The panel, moderated by the presenter Igor Gómez and featuring Emilio Ginés Santidrián, a criminal lawyer and member of the United Nations Committee for the Prevention of Torture, defined the term “genocide” as the murder of a society, driven by cultural, biological, religious and political ideology, as described by Rafael Lemkin in 1948.
Francisco López analysed the possible causes of the Jewish Holocaust in Nazi Germany. “Germany in the early twentieth century was a very developed, very advanced and cultured society, boasting the best university professors and science. […] However, it did not emerge in one day, it was forming over several centuries. An anthropological racism was slowly germinating. The Nazis said that Jews were not human beings, that they came from another evolution of the human species, and it was all based on stereotypes that were germinating in German society until the Nazis arrived and tapped them”.
To the question of whether, today, a genocide of this type could be repeated, Francisco López believes that “the problem persists as soon as two peoples or two communities come into contact. Three weeks ago, I was in Burundi, on a medical mission, and what I saw there does not encourage hope. In Burundi, a republic south of Rwanda, conflicts are very real, and it is vox populi that new killings may arise very quickly.”

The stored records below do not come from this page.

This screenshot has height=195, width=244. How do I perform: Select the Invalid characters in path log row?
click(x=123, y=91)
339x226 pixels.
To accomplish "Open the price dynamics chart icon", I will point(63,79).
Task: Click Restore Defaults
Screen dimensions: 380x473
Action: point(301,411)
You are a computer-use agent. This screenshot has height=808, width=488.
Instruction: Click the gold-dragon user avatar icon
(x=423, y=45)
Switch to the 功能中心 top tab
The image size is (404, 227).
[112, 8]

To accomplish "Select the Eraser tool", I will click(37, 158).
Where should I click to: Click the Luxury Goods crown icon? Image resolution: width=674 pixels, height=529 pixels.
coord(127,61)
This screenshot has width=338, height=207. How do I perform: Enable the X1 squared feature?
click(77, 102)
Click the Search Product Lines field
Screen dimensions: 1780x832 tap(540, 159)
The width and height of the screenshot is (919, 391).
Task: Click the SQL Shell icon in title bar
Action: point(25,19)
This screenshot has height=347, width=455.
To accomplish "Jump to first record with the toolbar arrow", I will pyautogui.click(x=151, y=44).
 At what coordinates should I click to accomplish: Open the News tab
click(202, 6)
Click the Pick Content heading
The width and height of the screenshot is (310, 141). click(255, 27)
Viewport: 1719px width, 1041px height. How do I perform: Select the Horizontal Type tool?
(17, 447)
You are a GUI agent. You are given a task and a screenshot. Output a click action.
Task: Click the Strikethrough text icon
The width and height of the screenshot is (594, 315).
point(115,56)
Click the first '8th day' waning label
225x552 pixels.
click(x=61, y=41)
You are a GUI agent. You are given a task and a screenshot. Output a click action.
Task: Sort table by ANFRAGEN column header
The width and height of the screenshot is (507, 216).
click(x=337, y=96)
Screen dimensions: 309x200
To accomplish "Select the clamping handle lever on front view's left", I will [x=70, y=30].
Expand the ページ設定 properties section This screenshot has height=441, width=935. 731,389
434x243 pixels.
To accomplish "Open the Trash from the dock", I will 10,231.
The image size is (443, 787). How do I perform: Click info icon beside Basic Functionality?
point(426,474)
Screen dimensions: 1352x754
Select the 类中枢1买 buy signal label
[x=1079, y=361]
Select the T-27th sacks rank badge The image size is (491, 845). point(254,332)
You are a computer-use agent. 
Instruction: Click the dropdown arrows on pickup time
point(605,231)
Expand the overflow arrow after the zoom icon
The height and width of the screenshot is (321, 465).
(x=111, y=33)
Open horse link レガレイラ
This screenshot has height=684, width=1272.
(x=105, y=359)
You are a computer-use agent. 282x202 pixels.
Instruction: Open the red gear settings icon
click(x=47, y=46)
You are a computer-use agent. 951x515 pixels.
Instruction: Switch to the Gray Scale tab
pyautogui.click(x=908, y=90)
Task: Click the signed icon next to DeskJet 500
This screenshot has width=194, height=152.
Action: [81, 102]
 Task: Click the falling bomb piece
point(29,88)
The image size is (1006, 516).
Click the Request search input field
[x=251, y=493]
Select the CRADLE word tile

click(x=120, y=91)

For his part, Emilio Ginés Santidrián said that “you cannot only hold governments or politicians responsible for these massacres, there are entire nations behind them. In Germany and France, collaboration was widespread, and other groups looked the other way. And that is a problem that we will continue to encounter.”
Francisco López concluded by stating that “the media have a fundamental role in defending against genocide, but today they focus on what happens and do not analyse what came before or what happens after. Analysing what happens after is essential to prevent genocide.”